Stimulating the olfactory senses is a minimally invasive and efficient procedure (Takahashi et al., 2020). This approach operates through the olfactory bulb, which transmits signals to the hippocampus, a brain region intricately linked to learning and memory functions. This connection between volatile compounds and the hippocampus offers a means to manage the advancement of agitated behaviors in patients with BPSD (Maggio et al., 2016). Through essential oil interventions, olfactory stimulation can be accomplished via systemic absorption, direct or inhalation after topical application. The distribution of pharmacologically active components in the phytocomplex is critical to the effectiveness of aromatherapy in controlling BPSD (Scuteri et al. 2017). Alternatively, a simple approach involves placing fragrances into the patient's environment, which is effective in suppressing the progress of BPSD (Takahashi et al., 2020).

Non-pharmacological interventions continue to hold a crucial consideration, particularly as the principles of the recovery model. This model places significant emphasis on empowering patients, fostering a sense of autonomy, and promoting collaborative decision-making regarding their care, even when patients exhibit aggressive or agitated behaviors (Miller et al., 2020). Cultivating a therapeutic environment that involves patients’ amplified role in shaping their treatment it is objected to not only mitigate the presenting symptoms but also enhance the overall well-being of the patients. Furthermore, the significance of effective BPSD management extends beyond the patient alone. The implications of efficient BPSD treatment ripple outward, ultimately alleviating the considerable burden placed on caregivers who provide unwavering support to individuals with BPSD. Takahashi et al. (2020) found that improving BPSD patients’ care translates into a marked reduction in the caregiving load, thus enhancing the quality of life for patients and their caregivers.

Study strengths and limitations

This study only includes RCTs; quantitative analysis was used to examine the statistical significance. In addition, publication analysis with funnel plots was also carried out. Variations in the intervention administration, stadium of dementia, ingredients contained in the essential oil intervention, and weeks of follow-up periods in this study suggest broad generalizability. However, it also may hinder claiming specific effects due to its variations, which are solved with a part of the biomolecular mechanism discussion.

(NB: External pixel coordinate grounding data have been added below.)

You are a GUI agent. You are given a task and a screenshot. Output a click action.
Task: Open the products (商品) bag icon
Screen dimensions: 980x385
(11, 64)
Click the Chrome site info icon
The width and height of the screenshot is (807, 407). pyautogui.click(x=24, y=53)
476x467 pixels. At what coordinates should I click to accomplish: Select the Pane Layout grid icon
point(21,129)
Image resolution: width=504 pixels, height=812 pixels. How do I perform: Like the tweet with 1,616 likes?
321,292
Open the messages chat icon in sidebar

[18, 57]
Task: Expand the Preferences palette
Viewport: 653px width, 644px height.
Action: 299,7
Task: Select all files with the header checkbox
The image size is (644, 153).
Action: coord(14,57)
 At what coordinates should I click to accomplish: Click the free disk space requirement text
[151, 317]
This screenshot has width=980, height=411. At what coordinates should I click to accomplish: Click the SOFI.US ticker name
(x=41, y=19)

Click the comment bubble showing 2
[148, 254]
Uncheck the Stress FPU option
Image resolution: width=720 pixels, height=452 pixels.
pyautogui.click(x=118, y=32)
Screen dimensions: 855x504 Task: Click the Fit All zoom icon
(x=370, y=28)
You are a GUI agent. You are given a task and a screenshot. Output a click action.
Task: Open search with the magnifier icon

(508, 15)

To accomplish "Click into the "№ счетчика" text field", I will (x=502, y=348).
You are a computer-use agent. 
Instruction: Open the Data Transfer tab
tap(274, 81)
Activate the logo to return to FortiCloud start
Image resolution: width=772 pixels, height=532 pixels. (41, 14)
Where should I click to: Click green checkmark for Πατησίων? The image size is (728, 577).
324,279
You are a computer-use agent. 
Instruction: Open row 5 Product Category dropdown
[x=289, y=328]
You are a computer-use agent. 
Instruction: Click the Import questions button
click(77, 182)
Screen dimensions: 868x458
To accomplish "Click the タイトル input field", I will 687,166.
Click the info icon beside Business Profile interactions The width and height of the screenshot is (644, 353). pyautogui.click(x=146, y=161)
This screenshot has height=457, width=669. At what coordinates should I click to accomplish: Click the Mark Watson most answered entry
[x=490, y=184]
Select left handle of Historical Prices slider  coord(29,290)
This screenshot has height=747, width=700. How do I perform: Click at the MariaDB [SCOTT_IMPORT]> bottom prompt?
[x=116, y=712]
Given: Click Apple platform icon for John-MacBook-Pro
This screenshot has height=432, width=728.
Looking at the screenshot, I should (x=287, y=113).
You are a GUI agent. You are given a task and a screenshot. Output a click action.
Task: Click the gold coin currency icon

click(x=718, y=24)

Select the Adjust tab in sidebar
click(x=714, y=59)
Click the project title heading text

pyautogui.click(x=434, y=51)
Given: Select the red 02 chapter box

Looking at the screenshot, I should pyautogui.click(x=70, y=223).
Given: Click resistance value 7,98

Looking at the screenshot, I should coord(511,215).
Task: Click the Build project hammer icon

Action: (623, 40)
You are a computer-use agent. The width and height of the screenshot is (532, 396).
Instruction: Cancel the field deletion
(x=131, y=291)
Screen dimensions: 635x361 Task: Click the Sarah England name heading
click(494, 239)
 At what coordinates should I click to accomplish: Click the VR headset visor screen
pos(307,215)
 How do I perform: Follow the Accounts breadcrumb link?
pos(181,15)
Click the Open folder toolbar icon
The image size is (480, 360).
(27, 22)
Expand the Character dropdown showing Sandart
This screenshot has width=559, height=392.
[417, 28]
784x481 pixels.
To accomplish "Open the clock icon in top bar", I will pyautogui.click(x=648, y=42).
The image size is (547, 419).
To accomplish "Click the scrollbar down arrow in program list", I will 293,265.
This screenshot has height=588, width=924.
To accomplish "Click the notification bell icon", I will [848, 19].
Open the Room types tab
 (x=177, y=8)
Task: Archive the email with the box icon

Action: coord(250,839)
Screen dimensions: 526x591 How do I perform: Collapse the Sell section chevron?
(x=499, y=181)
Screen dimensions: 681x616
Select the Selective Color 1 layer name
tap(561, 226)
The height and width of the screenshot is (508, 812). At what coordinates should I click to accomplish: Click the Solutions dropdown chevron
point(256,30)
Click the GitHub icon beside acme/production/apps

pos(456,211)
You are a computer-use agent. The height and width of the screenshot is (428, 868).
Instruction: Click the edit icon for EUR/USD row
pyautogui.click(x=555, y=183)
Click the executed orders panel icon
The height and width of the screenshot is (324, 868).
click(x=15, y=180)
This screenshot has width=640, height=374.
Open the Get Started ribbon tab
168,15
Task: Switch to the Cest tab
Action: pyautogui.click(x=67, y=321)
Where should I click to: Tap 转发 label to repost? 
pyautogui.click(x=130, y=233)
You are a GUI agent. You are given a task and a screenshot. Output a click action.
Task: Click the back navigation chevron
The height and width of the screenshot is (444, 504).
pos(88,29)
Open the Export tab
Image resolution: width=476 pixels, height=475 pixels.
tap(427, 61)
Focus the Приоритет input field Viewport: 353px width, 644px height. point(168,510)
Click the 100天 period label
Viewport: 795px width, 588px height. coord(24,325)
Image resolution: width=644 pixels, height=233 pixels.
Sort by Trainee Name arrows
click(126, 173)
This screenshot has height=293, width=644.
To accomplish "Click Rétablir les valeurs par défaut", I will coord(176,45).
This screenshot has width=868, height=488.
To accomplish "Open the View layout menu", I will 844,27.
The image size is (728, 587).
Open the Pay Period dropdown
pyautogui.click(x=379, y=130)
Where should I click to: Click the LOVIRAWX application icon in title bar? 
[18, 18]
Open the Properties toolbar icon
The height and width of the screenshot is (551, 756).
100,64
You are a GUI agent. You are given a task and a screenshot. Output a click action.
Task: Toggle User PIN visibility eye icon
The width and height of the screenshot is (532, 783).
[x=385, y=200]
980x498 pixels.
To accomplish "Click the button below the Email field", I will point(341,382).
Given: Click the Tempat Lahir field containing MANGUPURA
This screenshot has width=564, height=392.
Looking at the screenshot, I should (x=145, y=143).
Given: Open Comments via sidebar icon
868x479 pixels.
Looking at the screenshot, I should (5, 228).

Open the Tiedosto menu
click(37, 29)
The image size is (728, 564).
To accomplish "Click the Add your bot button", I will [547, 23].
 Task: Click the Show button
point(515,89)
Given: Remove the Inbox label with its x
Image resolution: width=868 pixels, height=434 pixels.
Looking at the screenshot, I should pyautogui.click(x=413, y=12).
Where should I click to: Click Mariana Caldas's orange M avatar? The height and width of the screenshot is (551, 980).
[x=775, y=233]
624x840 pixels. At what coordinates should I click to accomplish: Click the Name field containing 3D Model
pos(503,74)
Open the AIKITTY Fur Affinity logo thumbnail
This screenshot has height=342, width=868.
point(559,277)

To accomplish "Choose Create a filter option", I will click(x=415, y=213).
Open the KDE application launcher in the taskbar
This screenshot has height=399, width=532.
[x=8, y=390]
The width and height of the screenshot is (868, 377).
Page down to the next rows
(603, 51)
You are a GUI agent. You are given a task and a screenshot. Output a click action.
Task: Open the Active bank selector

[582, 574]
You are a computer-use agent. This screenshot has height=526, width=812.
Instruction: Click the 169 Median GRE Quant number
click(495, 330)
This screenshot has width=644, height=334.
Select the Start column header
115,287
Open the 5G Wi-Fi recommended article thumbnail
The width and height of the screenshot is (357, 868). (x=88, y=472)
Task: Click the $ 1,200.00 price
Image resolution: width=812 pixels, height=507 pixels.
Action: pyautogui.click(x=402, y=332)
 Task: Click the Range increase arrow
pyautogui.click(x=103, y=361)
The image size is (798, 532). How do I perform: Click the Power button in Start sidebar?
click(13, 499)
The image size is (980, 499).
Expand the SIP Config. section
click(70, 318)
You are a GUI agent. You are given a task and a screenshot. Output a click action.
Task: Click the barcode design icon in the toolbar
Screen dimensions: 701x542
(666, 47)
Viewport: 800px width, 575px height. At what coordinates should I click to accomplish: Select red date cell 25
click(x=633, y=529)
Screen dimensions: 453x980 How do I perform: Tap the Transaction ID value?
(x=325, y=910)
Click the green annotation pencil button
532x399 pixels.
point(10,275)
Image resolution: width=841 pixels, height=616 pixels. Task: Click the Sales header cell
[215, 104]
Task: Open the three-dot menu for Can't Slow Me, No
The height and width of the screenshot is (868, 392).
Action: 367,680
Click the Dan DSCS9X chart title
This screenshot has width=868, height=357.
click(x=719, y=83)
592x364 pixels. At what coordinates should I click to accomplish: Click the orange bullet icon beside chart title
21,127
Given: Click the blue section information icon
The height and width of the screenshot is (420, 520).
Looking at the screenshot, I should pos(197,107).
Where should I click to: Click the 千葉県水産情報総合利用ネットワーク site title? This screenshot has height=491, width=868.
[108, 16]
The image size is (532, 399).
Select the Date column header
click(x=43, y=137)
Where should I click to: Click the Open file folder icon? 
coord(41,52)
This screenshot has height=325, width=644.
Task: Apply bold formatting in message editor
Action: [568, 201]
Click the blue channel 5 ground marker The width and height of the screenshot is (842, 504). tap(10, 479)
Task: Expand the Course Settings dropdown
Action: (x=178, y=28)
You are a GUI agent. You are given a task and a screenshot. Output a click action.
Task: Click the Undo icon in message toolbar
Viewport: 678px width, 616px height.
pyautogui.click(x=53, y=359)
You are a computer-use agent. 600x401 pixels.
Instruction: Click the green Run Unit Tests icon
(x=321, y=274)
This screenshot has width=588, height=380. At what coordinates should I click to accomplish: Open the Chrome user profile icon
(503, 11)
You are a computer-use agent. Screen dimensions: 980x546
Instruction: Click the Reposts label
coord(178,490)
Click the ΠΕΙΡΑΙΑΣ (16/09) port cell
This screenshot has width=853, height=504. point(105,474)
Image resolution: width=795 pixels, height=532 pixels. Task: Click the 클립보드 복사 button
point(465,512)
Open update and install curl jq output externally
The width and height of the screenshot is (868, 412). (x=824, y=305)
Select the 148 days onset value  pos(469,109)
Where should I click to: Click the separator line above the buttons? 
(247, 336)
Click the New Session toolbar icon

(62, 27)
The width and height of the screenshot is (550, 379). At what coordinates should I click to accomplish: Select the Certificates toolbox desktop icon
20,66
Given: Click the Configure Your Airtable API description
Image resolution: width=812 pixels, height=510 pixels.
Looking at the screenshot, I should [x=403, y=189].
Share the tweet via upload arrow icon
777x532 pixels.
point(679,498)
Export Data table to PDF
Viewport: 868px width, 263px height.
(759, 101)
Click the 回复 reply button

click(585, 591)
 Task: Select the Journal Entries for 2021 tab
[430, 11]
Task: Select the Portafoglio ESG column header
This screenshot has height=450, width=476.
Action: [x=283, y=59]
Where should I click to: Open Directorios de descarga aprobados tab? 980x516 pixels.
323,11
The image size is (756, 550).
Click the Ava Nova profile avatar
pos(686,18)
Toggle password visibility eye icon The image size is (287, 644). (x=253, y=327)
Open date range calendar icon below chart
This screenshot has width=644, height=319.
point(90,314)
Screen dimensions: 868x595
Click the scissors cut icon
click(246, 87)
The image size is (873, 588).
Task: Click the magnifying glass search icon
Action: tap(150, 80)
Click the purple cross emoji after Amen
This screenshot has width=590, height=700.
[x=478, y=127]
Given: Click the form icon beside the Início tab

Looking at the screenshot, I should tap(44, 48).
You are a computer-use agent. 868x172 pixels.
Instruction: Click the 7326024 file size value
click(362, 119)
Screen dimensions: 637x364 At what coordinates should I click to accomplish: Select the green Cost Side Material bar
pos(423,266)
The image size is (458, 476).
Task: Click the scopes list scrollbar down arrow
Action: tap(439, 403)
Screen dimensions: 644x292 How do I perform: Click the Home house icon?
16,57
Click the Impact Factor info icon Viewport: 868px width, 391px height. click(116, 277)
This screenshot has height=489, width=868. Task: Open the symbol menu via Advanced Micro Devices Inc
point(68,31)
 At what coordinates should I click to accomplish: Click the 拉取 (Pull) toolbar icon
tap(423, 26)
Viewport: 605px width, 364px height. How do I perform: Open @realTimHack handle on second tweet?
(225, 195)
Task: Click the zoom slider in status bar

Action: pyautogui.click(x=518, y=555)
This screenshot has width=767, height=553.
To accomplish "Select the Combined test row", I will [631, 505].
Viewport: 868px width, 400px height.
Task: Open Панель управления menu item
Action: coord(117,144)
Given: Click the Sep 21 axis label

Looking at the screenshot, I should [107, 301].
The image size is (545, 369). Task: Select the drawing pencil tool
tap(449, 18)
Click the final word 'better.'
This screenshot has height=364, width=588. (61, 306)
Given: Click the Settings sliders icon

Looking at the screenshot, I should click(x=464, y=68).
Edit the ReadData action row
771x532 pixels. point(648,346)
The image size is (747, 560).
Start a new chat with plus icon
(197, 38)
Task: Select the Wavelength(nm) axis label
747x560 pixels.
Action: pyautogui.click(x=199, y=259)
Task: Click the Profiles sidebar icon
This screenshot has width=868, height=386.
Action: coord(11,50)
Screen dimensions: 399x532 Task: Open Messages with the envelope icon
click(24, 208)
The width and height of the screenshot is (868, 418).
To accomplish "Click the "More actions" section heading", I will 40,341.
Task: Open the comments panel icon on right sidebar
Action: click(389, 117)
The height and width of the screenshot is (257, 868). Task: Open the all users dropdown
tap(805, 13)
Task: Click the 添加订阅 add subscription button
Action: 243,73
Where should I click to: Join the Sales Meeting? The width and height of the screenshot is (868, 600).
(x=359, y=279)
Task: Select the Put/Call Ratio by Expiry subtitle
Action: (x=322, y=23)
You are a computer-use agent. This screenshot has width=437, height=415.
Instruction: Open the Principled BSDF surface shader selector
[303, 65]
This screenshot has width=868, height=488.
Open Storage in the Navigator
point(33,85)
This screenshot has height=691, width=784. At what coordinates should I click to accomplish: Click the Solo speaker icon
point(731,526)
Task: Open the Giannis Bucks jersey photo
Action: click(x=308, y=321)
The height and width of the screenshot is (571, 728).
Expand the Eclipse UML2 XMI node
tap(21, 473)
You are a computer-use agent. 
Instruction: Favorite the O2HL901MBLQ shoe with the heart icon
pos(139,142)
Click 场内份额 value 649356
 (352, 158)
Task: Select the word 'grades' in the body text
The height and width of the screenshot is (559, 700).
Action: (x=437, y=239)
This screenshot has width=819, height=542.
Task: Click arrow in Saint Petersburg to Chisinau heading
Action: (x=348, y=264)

Based on the systematic search that has been carried out, this study is the first to explain how EO affects indicators of agitated behavior in dementia patients—those indicators, namely survival risk, CMAI, and NPI. Previous studies only reviewed the overall potential effect of EO as a behavior-based therapy for dementia patients coupled with its neuropharmacology mechanism without addressing its particular mechanism to the occurrence of psychiatric symptoms. There have not been any systematic reviews using specific parameters regarding the agitated behavior of dementia quantitatively.

There are some limitations of the study. Firstly, we are unable to examine the impact of the patient's history due to the lack of reporting. Secondly, there were several variances, as mentioned, which led to the heterogeneity of the study. Thirdly, as essential oil’s mechanism is molecular-based, a comprehensive molecular analysis of its ligand bond must be done to broaden the discussion.